Supplied material section start

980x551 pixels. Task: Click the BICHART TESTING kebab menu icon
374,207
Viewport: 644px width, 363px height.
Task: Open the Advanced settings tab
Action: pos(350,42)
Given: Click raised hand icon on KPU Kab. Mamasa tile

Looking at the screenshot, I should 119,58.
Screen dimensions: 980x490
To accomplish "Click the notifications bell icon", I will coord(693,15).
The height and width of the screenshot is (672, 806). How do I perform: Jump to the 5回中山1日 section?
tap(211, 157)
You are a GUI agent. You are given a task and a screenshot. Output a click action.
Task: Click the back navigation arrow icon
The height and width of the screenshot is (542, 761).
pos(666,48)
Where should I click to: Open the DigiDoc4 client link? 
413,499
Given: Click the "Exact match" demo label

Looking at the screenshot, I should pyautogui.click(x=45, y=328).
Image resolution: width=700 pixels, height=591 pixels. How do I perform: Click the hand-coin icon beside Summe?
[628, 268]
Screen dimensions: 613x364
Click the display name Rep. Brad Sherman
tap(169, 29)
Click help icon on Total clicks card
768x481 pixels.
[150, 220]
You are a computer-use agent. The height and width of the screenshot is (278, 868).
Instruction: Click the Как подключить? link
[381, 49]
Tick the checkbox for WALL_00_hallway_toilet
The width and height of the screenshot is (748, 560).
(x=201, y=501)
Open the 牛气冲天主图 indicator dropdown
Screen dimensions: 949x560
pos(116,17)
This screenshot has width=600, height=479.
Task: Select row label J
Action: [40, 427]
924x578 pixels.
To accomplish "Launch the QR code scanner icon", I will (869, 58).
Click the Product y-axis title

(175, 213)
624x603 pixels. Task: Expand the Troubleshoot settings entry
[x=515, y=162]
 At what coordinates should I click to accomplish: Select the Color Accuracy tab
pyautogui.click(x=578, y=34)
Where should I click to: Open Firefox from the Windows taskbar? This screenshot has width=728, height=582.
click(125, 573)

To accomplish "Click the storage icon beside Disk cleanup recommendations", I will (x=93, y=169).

Supplied material section end

Look through the data above. Each line containing the word "agent" needs to be copied.

You are a GUI agent. You are given a task and a screenshot. Output a click action.
You are a computer-use agent. The height and width of the screenshot is (278, 868).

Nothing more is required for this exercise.